**Task to complete:** Copy the material below line for line, without changing any character.

**Exercise materials:**
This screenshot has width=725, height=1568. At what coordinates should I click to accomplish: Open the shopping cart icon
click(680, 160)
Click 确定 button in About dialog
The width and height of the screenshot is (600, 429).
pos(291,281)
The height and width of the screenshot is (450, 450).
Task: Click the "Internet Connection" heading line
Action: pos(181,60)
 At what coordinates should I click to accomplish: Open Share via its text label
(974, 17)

**Output:**
This screenshot has width=725, height=1568. At what coordinates should I click to accomplish: Open the shopping cart icon
click(680, 160)
Click 确定 button in About dialog
The width and height of the screenshot is (600, 429).
pos(291,281)
The height and width of the screenshot is (450, 450).
Task: Click the "Internet Connection" heading line
Action: pos(181,60)
 At what coordinates should I click to accomplish: Open Share via its text label
(974, 17)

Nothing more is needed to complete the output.